A circle with centre \(O(0;0)\) passes through the points \(P(-5;5)\) and \(Q(5;-5)\).

Plot the points and draw a rough sketch of the circle.
Determine the equation of the circle.
Calculate the length of \(PQ\).
Explain why \(PQ\) is a diameter of the circle.

Draw a sketch

Determine the equation of the circle

Write down the general form of the equation of a circle with centre \((0;0)\) and substitute \(P(-5;5)\):

\begin{align*} x^{2} + y^{2} &= r^{2} \\ (-5)^{2} + (5)^{2} &= r^{2} \\ 25 + 25 &= r^{2} \\ 50 &= r^{2} \\ \therefore r &= \sqrt{50} \quad (r \text{ is always positive}) \\ r &= 5\sqrt{2} \text{ units} \end{align*}

Therefore, the equation of the circle passing through \(P\) and \(Q\) is \(x^{2} + y^{2} = 50\).

Calculate the length \(PQ\)

Use the distance formula to determine the distance between the two points.

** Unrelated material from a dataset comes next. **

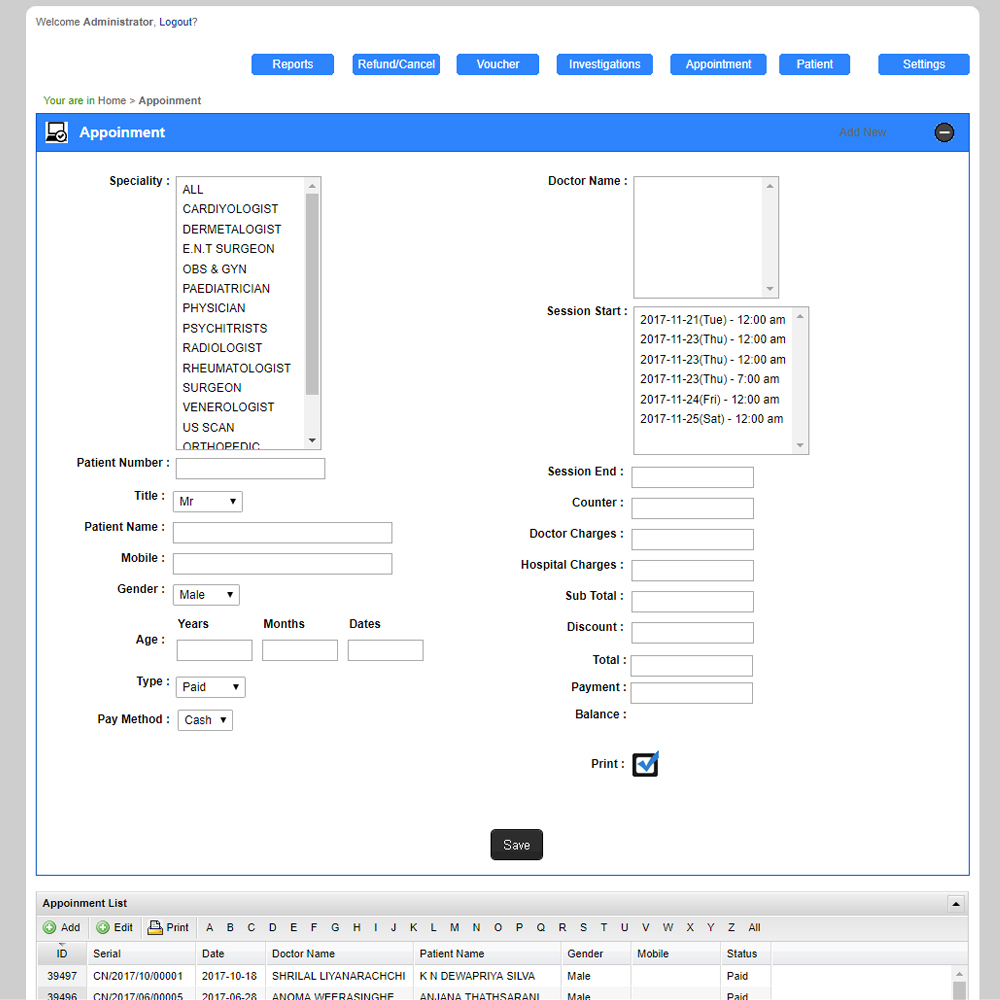
Task: Click the Patient Name input field
Action: click(x=282, y=533)
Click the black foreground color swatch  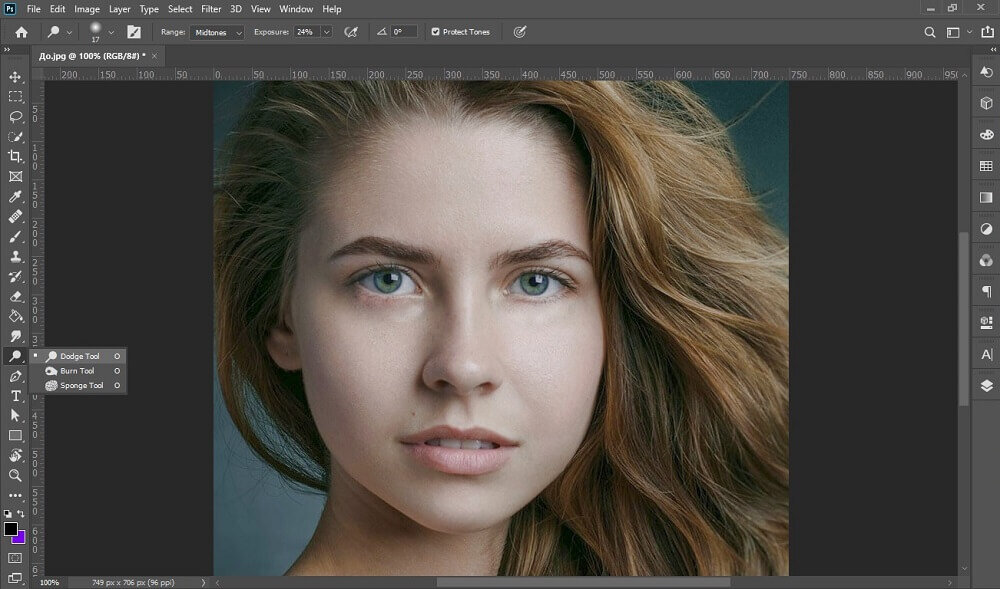(x=10, y=528)
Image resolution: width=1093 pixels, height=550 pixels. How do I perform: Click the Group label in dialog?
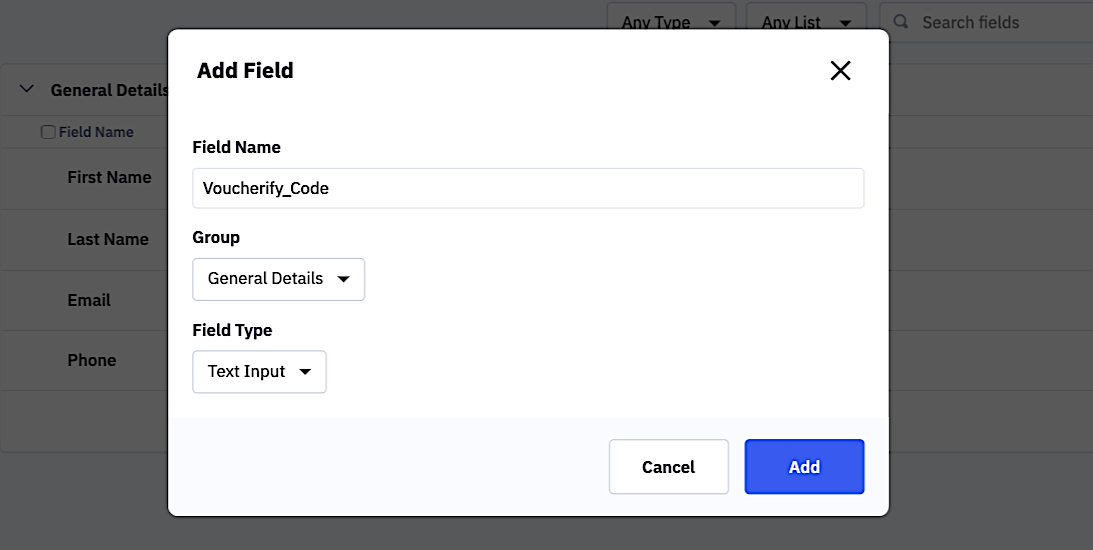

\begin{align*} PQ &= \sqrt{(x_{2} - x_{1})^{2} + (y_{2} - y_{1})^2} \\ &= \sqrt{(5 - (-5))^{2} + (-5 - 5)^2} \\ &= \sqrt{(10)^{2} + (-10)^2} \\ &= \sqrt{100 + 100} \\ &= \sqrt{100 \cdot 2} \\ &= 10\sqrt{2} \text{ units} \end{align*}

Determine if \(PQ\) is a diameter of the circle

\begin{align*} r &= 5\sqrt{2} \\ \text{And } d &= 2 \times r \\ &= 2 \times 5\sqrt{2} \\ &= 10 \sqrt{2} \\ \therefore d &= PQ \end{align*}

Since \(PQ\) connects two points, \(P\) and \(Q\), on the circle and is a line of length \(10 \sqrt{2}\) units, \(PQ\) is a diameter of the circle.

Alternative method \(\text{1}\): Use symmetry to show that \(PQ\) is a diameter of the circle.

The diameter is the name given to the maximum distance between two points on a circle; this means that the two points must lie opposite each other with respect to the centre.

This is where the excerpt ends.